The setup of the data availability problem is illustrated below:

  1. Publisher publishes some data that corresponds to some commitment (Merkle root, KZG commitment, etc) C.

  2. The commitment C is distributed among the validators in the network.

  3. Validators check if the published data is available by running an isAvailable function. isAvailable is a function that takes the commitment C and returns true or false.

Following the formulations introduced in the original DAS paper (Mustafa et.al 2018), we define two desired properties of the isAvailable function. The first is availability:

Definition 1 (Availability)

If isAvailable(C)=true, then the validator could have downloaded the whole data if the node wanted to.
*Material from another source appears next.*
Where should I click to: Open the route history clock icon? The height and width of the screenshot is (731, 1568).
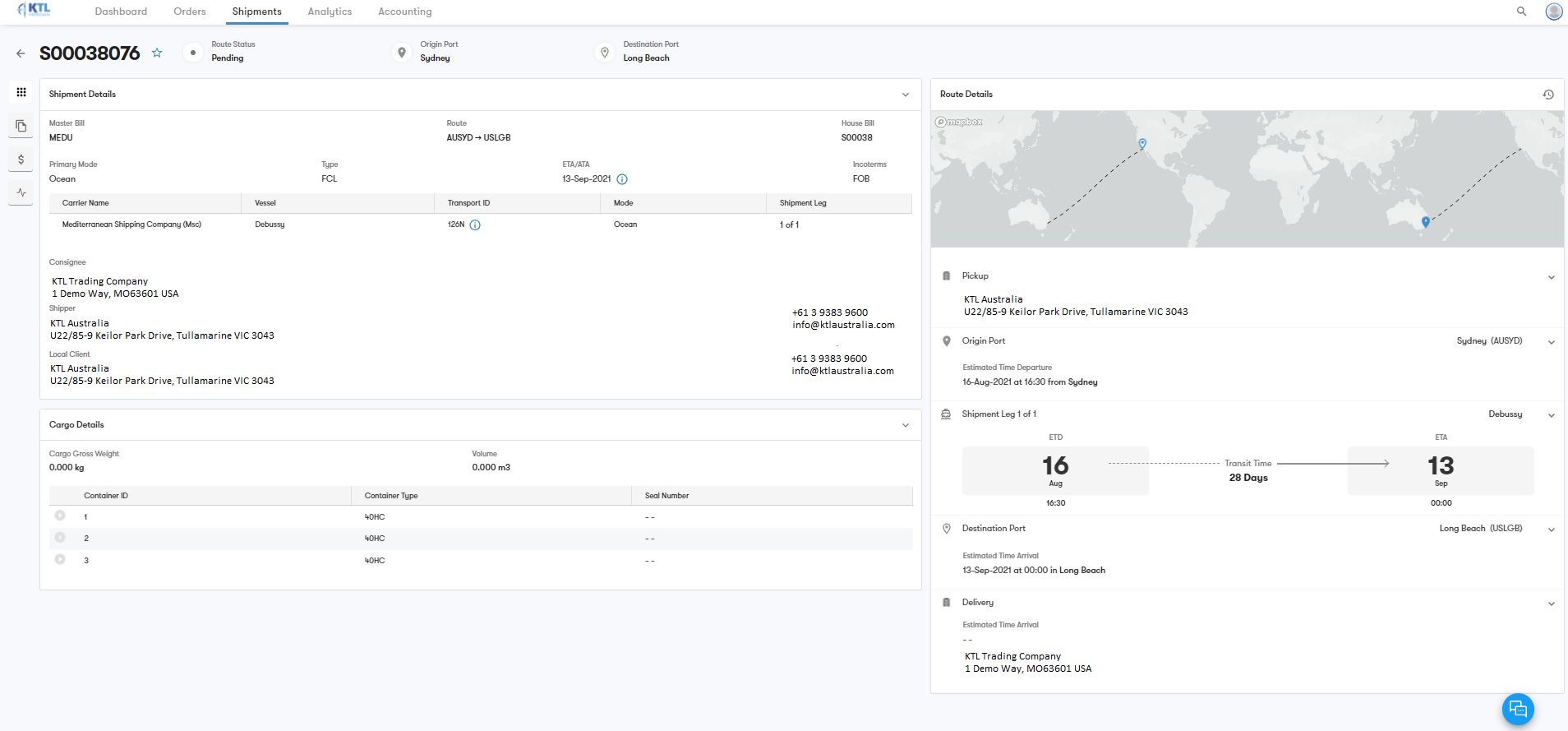click(1547, 95)
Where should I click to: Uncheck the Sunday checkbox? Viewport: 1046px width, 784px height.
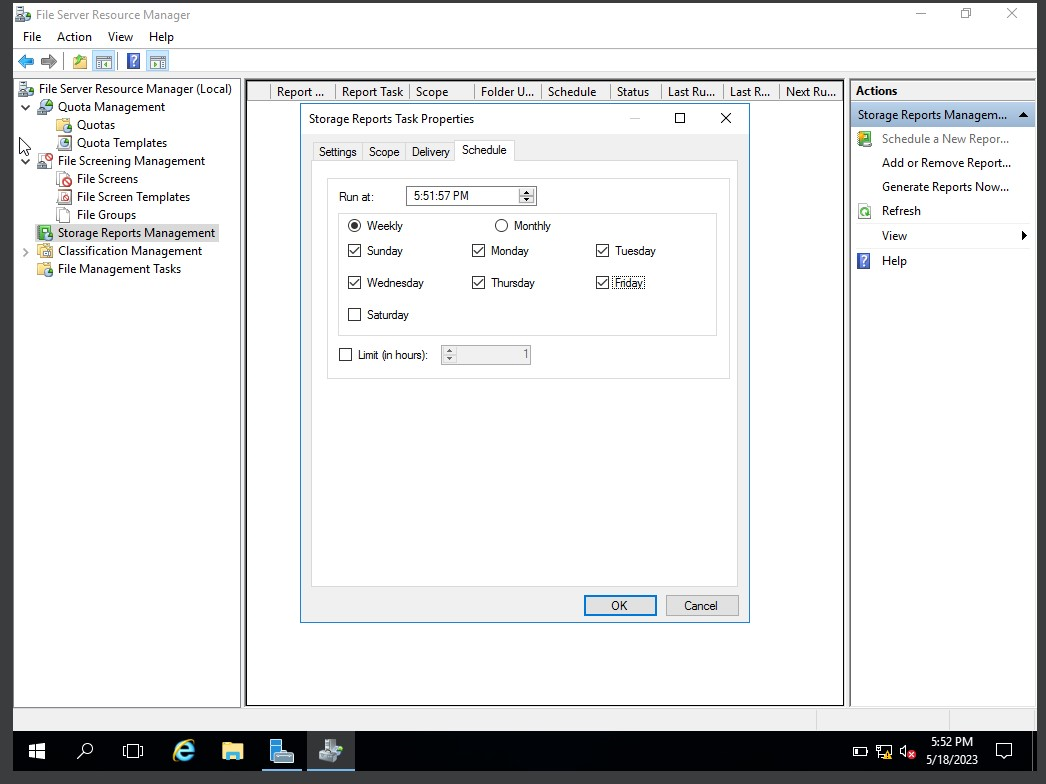tap(354, 251)
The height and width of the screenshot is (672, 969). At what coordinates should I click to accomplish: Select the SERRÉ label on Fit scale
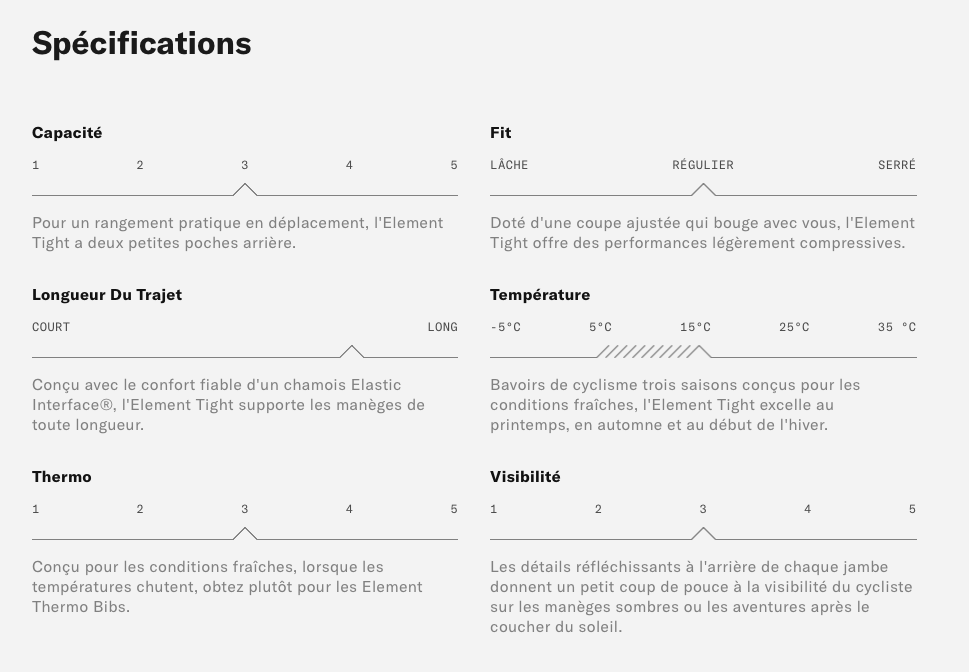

Note the "if the node wanted to" part. It means the node doesn't necessarily download the full data. Indeed, as you see in the following sections, the critical question is how a validator can know it could have downloaded the complete data without actually doing so.

The next is agreement:

Definition 2 (Agreement)

If one honest validator gets isAvailable(C)=true, then all honest validators gets isAvailable(C)=true within some time frame.

Using these definitions, we can state the data availability problem as follows:

Definition 3 (The Data Availability Problem)

How do we design an isAvailable function that satisfies both availability and agreement?

Before delving into the various data availability solutions, let’s review the network assumptions underpinning this article.

Network Assumption

We assume the following:

Assumption 1 (Network)

All honest validators are either directly or indirectly connected.

In other words, malicious actors cannot isolate an honest validator from the network. So when an honest validator submits a message to the network, it will eventually be received by all other honest validators.

Next, we will explore a range of solutions to the data availability problem and their security guarantees.

Naive Data Availability

First, we examine the most straightforward solution: Every node in the network downloads all the data in full, as illustrated below:

The definition of isAvailable is:

Definition 4 (isAvailable for naive DA)

isAvailable(C) = Download the full data, return true if successful and false otherwise.

Next, let's see if availability and agreement hold for this definition of isAvailable.

Availability holds trustlessly.

Here we say trustlessly because a node can check availability without relying on any other entity.

Agreement also holds.

Proof: If one honest validator can download the full data, it can propagate it to other honest validators based on the network's assumption (Assumption 1).

This is what we have in Bitcoin and current Ethereum. It is ideal regarding security as availability and agreement hold with minimal trust assumptions.

However, there is one problem: It does not scale. Each node has to download all the data in its entirety. The question then is, how do we design a scalable isAvailable function that satisfies both availability and agreement?

IPFS

The next solution that might come to mind is to store the data in an external storage system, such as IPFS, and only publish the data's commitment to the network, as illustrated below. This method is scalable because it eliminates the need for the validator to download all the data.

The isAvailable function is defined as:

Definition 5 (isAvailable for IPFS solution)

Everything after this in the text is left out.